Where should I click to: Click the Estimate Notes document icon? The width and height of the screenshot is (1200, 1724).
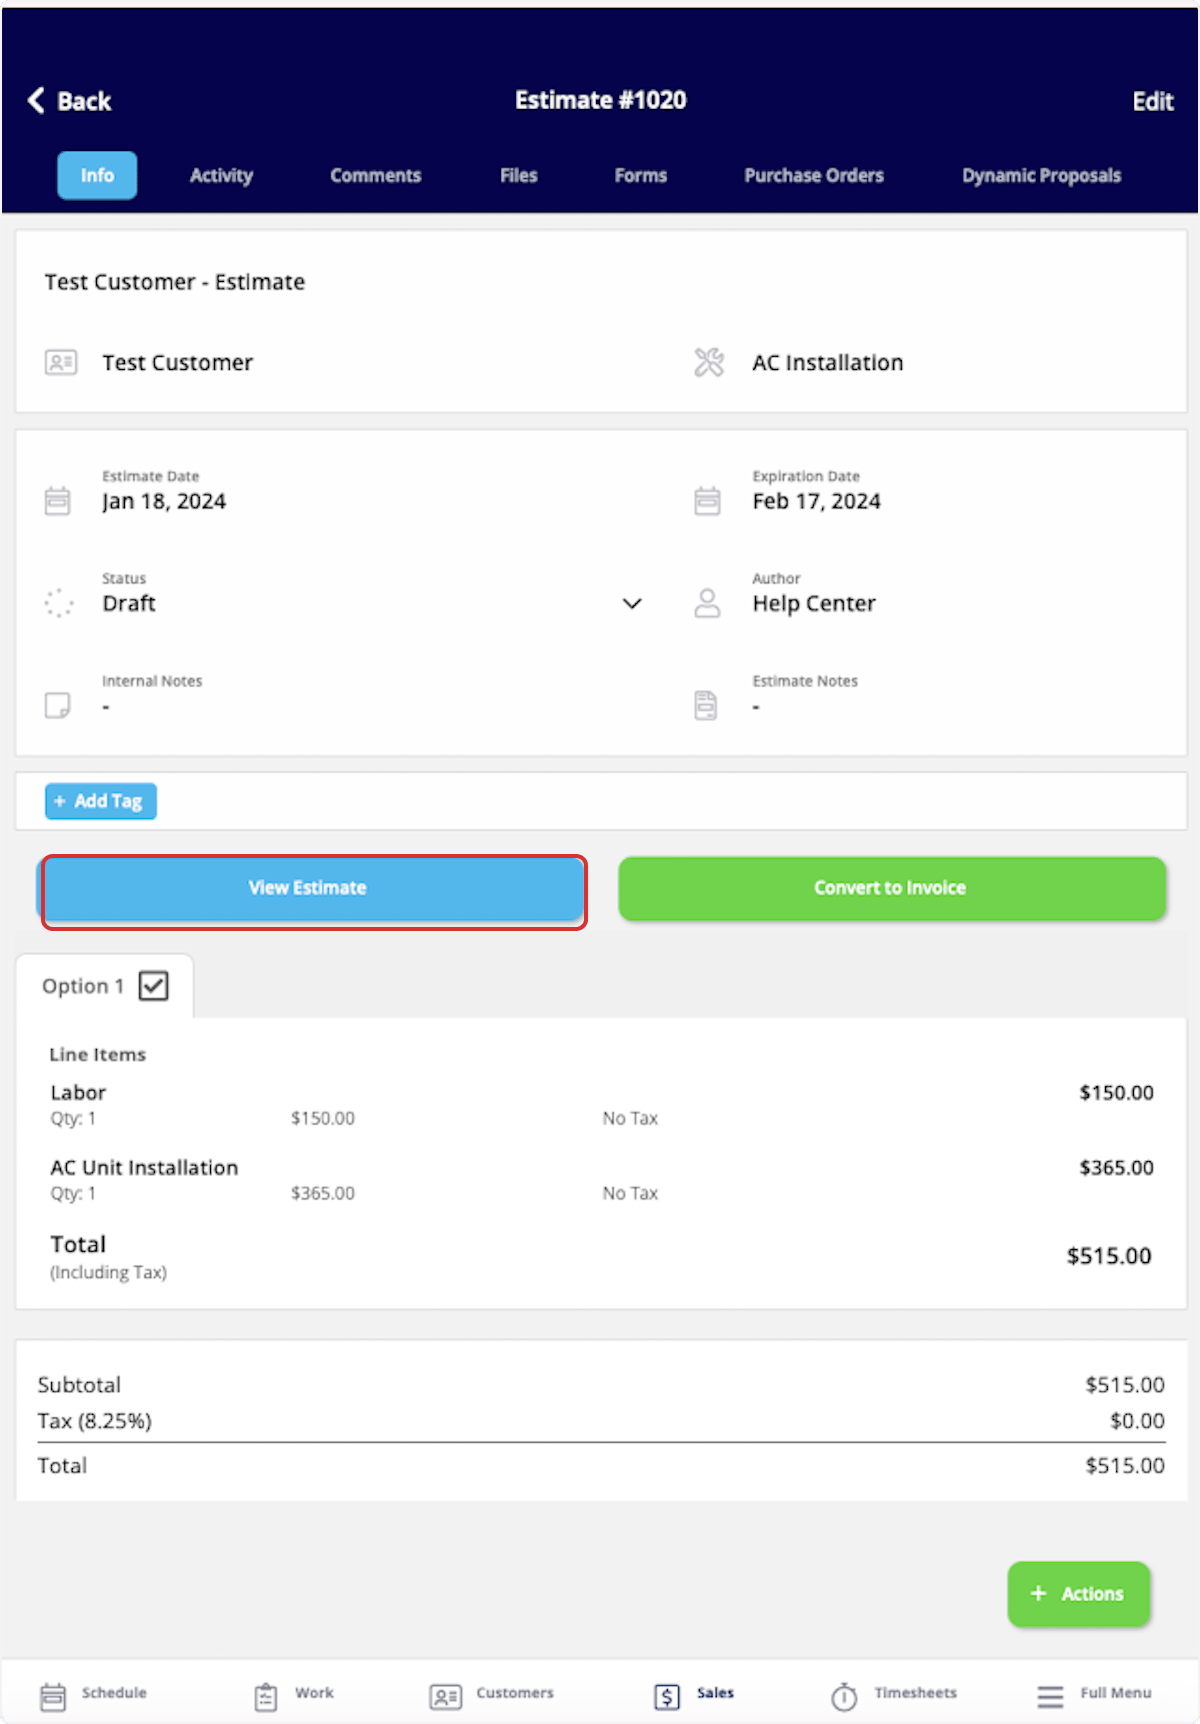click(706, 705)
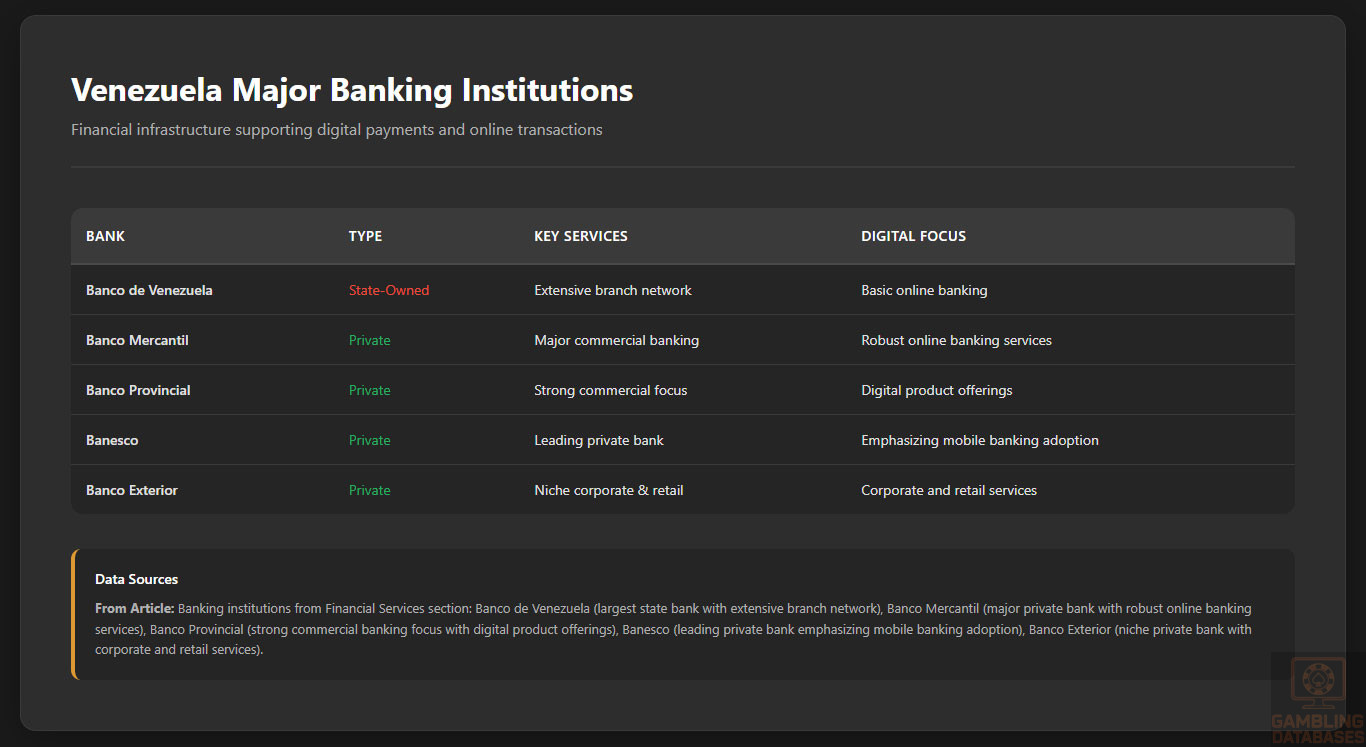Select the Banco de Venezuela row name

[149, 290]
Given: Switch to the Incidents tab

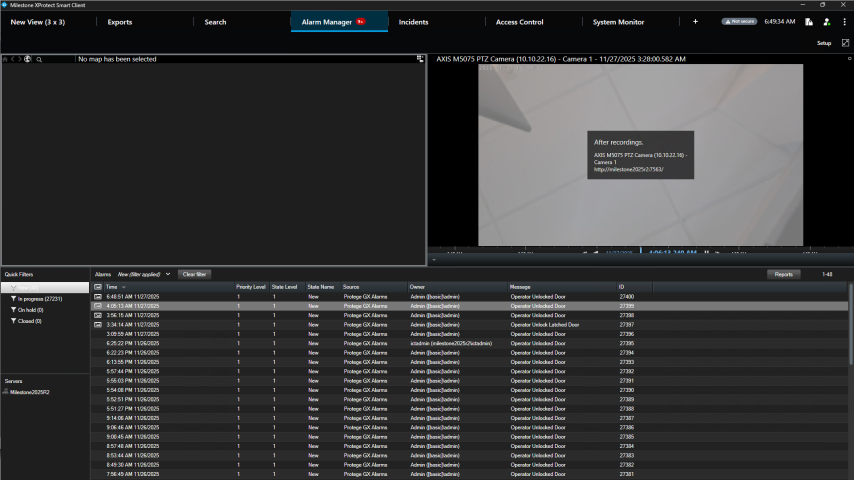Looking at the screenshot, I should pos(414,21).
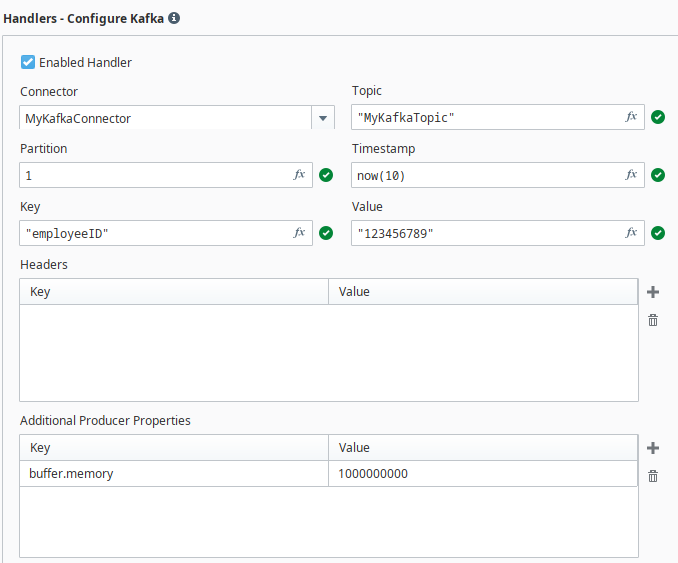Add a new row to Headers table
The width and height of the screenshot is (678, 563).
click(653, 292)
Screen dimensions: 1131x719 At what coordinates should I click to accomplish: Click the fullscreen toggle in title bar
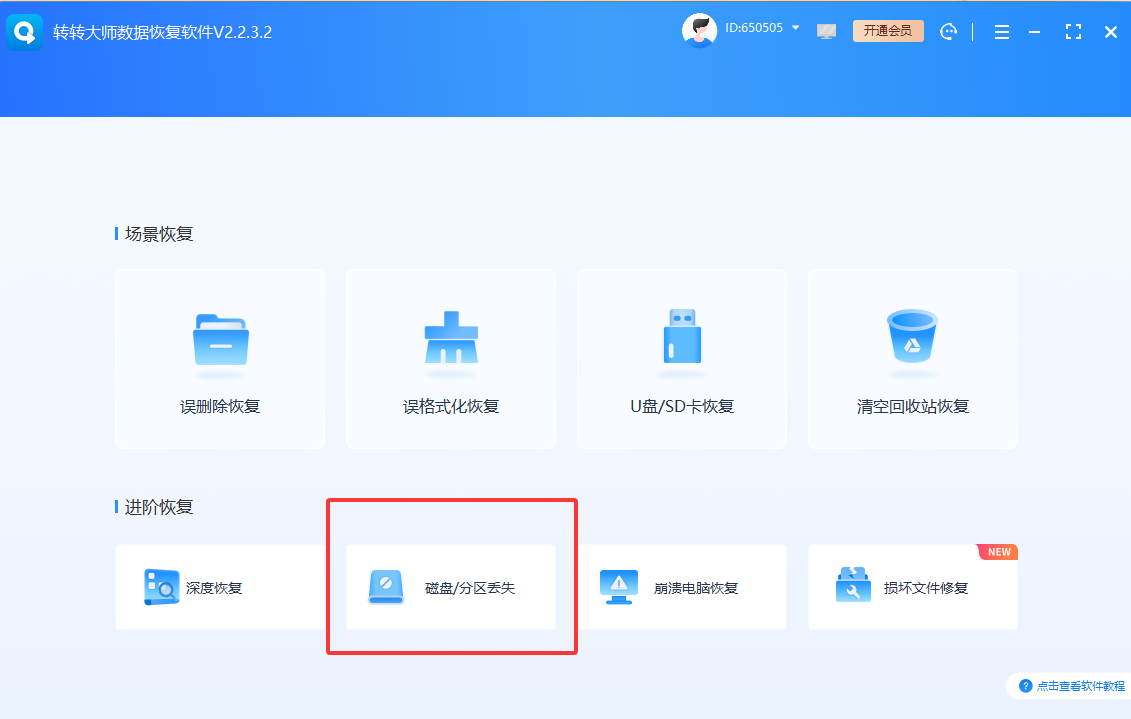pos(1073,31)
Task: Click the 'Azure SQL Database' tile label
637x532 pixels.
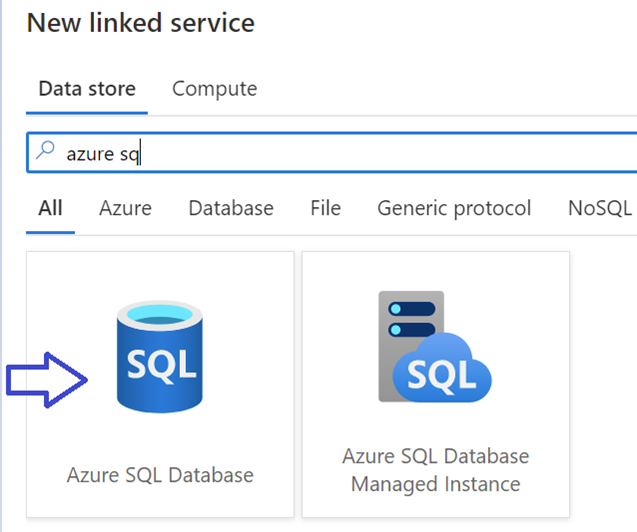Action: tap(160, 475)
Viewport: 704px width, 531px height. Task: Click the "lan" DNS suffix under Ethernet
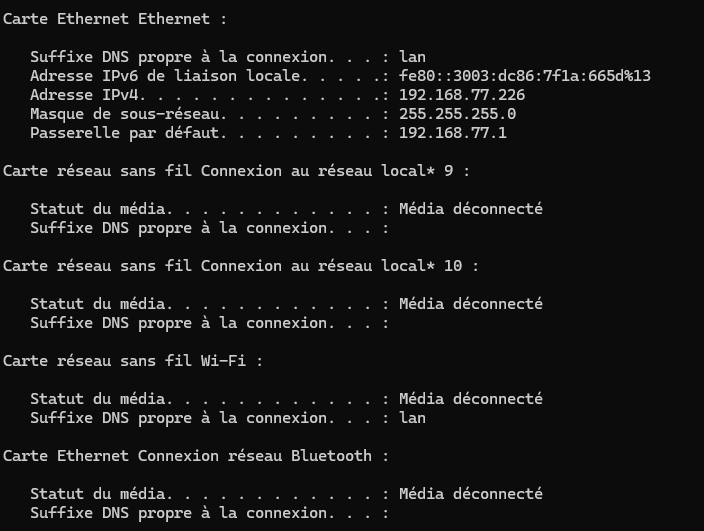(412, 57)
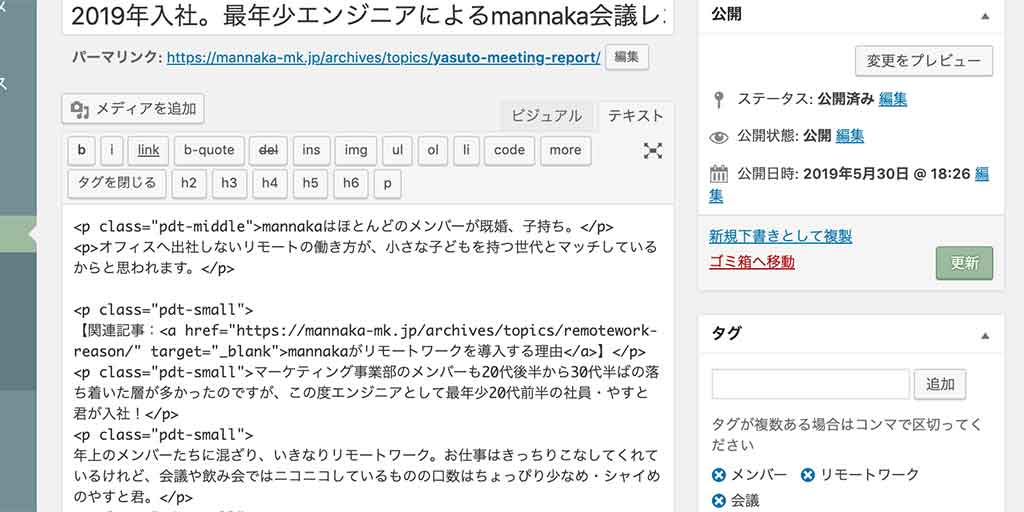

**Exercise details**
Copy every one of the lines above word for word, leaving the pictures out of your answer.

**Finished exercise**
Where should I click to: Click the Estimate Notes document icon? The width and height of the screenshot is (1200, 1724).
click(706, 705)
Select the Banco de Venezuela row name

[149, 290]
Given: Switch to the Incidents tab

Looking at the screenshot, I should pos(414,21).
Add a new row to Headers table
The width and height of the screenshot is (678, 563).
click(653, 292)
Screen dimensions: 1131x719 At what coordinates should I click to accomplish: Click the fullscreen toggle in title bar
pos(1073,31)
Task: Click the 'Azure SQL Database' tile label
637x532 pixels.
Action: tap(160, 475)
Viewport: 704px width, 531px height. Task: Click the "lan" DNS suffix under Ethernet
(412, 57)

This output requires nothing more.